Explainer: Egypt bans donation boxes in mosques nationwide

Zeinab El-Gundy , Sunday 14 Nov 2021

Egypt’s religious authorities have issued a decision banning the longtime practice of direct donations in boxes in mosques nationwide.

Donation boxes in mosques
Donation boxes in mosques. Al-Ahram

Citizens can now donate directly to two-official accounts at the Central Bank of Egypt opened by the Ministry of Religious Endowments.

One of the accounts is dedicated to mosque maintenance while the other is for social charity.

Many Muslim worshipers like to donate cash at mosques, as a good deed, for the repairing of mosques, or the provision of social services such as Quran recitation lessons and charitieas for surrounding community.

The country’s Ministry of Religious Endowments had ordered the mosques, particularly those that are not under its supervision, to remove the donations boxes within ten days that ended on 11 November 2021.

There are more than 140,000 officially registered mosques nationwide, Minister of Religious Endowments Mokhtar Gomaa said in September 2020.

However, the decision does not apply to mosques run by the Sufi orders.

Sufi “vows” donation boxes

Last week, the decision was met by rejection from Egypt’s Sufi orders, known for its “vows” donations boxes.

“Vows” simply means that a Muslim vows to make a donation to a mosque or a shrine of a Sufi saint or sheikh if God grants him his wish.

The practice of “vows” is very common in grand mosques like Al-Hussein Mosque or Al-Sayeda Zeinab Mosque in Islamic Cairo. It historically goes beyond religion. It is not Muslims or Christians alone who donate “vows”, but the practice has its roots in ancient Egyptian religious system.

Responding to the Sufi orders’ rejection, the religious edowments ministry said the “vows mosques” of Sufi orders’ mosques will be exempted from the decision.

The ministry also said it will issue a list of those excluded mosques within days with the names and the number of “vows boxes”.

Chairman of the Supreme Council of Sufism in Egypt Abdel-Hady El-Kasaby, who is a member of parliament, said last week there are at least 200 mosques following the Sufi orders in Egypt with revenue generated from “vows donations” reaching EGP 30 million annually.

Even before the exception given to the Sufi orders’ mosques, there had been bylaws in place that regulated its vows donation boxes.

According to those bylaws, 10 percent of total annual vows donations go to the General Sheikhdom of the Sufi Orders in Egypt while 90 percent of the donations go to the Ministry of Religious Endowments.

Why banning donations boxes in Mosques across Egypt?

There are direct economic and security reasons behind the decision of the Ministry of Religious Endowments to scrap donations boxes.

Minister Gomaa said in media statements the new regulation aims to achieve transparency and ensure the money of donations will eventually go to the mosques’ maintenance and social services.

Gomaa added that the revenues of donation boxes reached EGP 6 million only before 2014, but since modern methods in operating those boxes were applied, their revenues reached more than EGP 30 million annually right before the coronavirus pandemic.

Security reasons

Egypt has been fighting radical Islamist groups that have for decades used donation boxes in some mosques as a source of finance as there was no control or supervision on how those donations were used.

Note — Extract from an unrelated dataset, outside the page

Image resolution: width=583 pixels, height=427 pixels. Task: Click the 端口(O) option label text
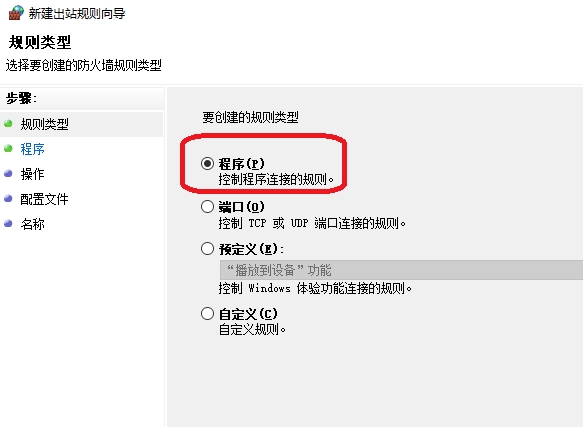coord(241,207)
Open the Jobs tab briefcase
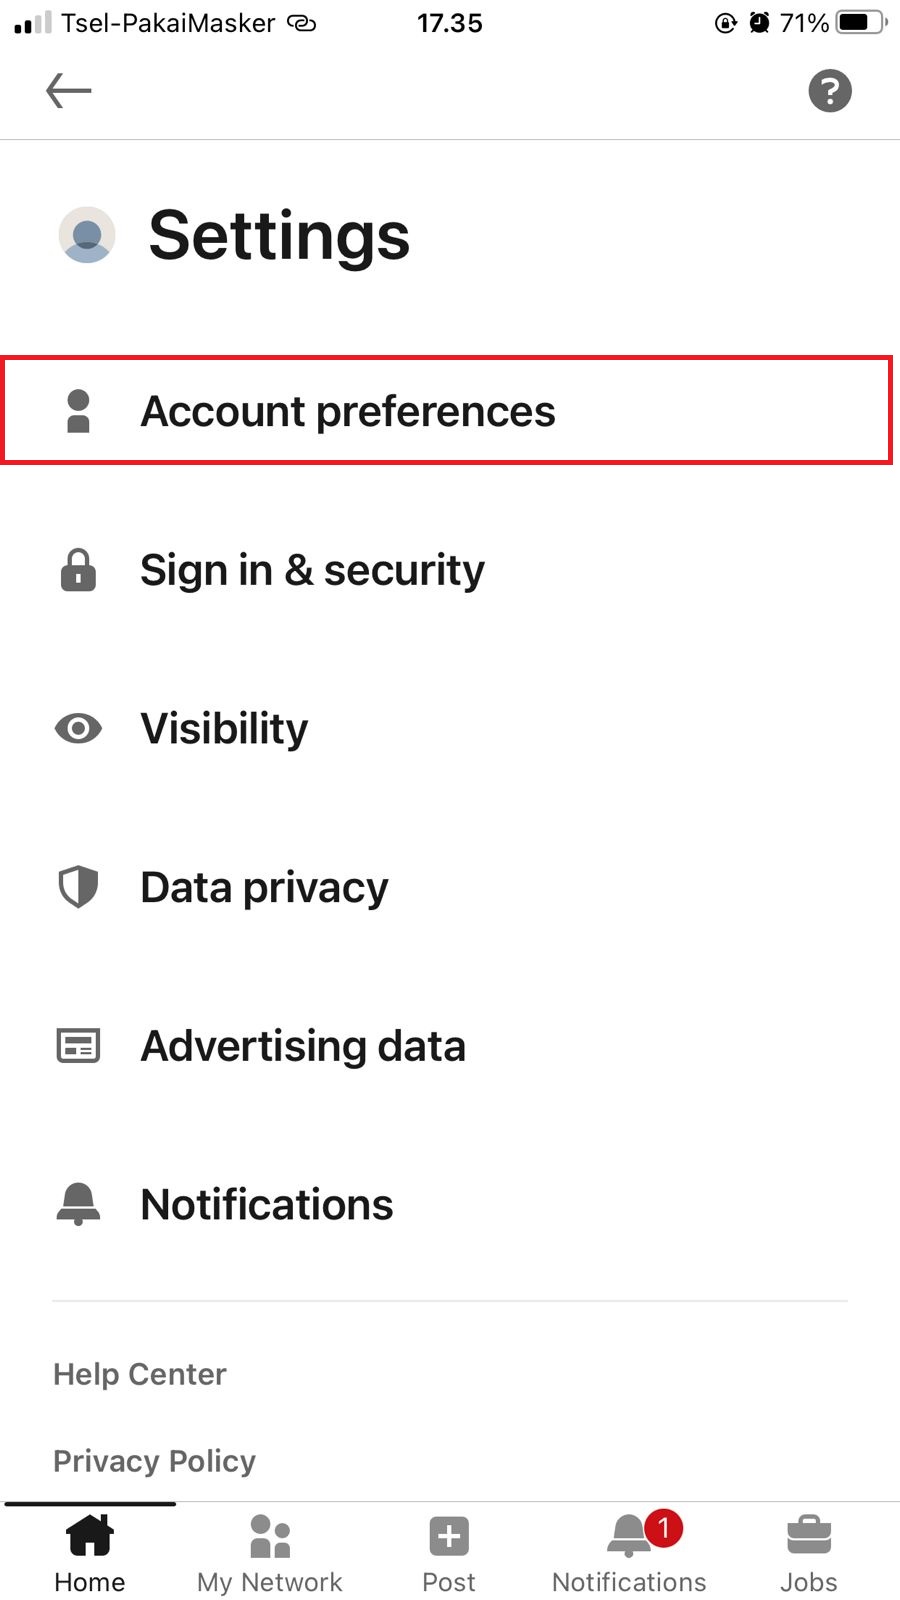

The ultra-conservative Salafi groups as well as the outlawed Muslim Brotherhood, which is designated as a terrorist organization in Egypt, have used the boxes for financing their activities.

Also, the mosques’ donations boxes had been a target of theft for a very long time. Organized gangs will replace the original boxes filled with money with fake empty boxes, particularly in rural areas. Some Thieves use paper clips to lift small amounts of cash from the boxes.

The religious endowment ministry and Supreme Council of Sufi Orders had in the past taken some measures to prevent these thefts, including installing cameras and filming how the boxes are emptied in the presence of a special committee from the directorate. Nevertheless, the thefts did not stop.

Now, with the new regulation, officials believe that thefts will disappear.